> **What to work on**
Copy the material below line by line, reproducing each line without any alteration.

(Data records)
=-=-=

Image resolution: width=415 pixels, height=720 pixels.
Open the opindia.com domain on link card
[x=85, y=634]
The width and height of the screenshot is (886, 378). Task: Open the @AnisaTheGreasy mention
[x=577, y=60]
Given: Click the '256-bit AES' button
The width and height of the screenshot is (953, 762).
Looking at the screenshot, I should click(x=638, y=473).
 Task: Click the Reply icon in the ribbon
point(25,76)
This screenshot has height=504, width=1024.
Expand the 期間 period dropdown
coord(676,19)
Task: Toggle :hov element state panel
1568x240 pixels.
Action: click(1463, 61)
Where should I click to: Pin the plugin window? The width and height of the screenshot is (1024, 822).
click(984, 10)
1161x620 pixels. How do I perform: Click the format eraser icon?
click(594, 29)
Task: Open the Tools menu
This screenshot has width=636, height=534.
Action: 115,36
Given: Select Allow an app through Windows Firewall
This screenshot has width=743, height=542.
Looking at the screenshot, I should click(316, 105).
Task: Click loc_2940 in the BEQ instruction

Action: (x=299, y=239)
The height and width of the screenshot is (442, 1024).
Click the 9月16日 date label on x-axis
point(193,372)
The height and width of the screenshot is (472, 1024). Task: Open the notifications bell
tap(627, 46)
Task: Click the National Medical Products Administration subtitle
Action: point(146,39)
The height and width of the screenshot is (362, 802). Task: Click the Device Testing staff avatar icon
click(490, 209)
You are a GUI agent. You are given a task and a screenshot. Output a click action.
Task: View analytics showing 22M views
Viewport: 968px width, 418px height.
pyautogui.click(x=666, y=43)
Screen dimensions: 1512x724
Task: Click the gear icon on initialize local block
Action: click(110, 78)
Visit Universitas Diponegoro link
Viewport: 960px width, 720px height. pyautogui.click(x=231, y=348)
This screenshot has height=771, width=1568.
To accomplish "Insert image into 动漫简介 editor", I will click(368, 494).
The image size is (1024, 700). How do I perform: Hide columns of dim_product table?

=-=-=

> **Solution to the exercise**
Image resolution: width=415 pixels, height=720 pixels.
Open the opindia.com domain on link card
[x=85, y=634]
The width and height of the screenshot is (886, 378). Task: Open the @AnisaTheGreasy mention
[x=577, y=60]
Given: Click the '256-bit AES' button
The width and height of the screenshot is (953, 762).
Looking at the screenshot, I should click(x=638, y=473).
 Task: Click the Reply icon in the ribbon
point(25,76)
This screenshot has height=504, width=1024.
Expand the 期間 period dropdown
coord(676,19)
Task: Toggle :hov element state panel
1568x240 pixels.
Action: click(1463, 61)
Where should I click to: Pin the plugin window? The width and height of the screenshot is (1024, 822).
click(984, 10)
1161x620 pixels. How do I perform: Click the format eraser icon?
click(594, 29)
Task: Open the Tools menu
This screenshot has width=636, height=534.
Action: 115,36
Given: Select Allow an app through Windows Firewall
This screenshot has width=743, height=542.
Looking at the screenshot, I should click(316, 105).
Task: Click loc_2940 in the BEQ instruction

Action: (x=299, y=239)
The height and width of the screenshot is (442, 1024).
Click the 9月16日 date label on x-axis
point(193,372)
The height and width of the screenshot is (472, 1024). Task: Open the notifications bell
tap(627, 46)
Task: Click the National Medical Products Administration subtitle
Action: point(146,39)
The height and width of the screenshot is (362, 802). Task: Click the Device Testing staff avatar icon
click(490, 209)
You are a GUI agent. You are given a task and a screenshot. Output a click action.
Task: View analytics showing 22M views
Viewport: 968px width, 418px height.
pyautogui.click(x=666, y=43)
Screen dimensions: 1512x724
Task: Click the gear icon on initialize local block
Action: click(110, 78)
Visit Universitas Diponegoro link
Viewport: 960px width, 720px height. pyautogui.click(x=231, y=348)
This screenshot has height=771, width=1568.
To accomplish "Insert image into 动漫简介 editor", I will click(368, 494).
The image size is (1024, 700). How do I perform: Hide columns of dim_product table?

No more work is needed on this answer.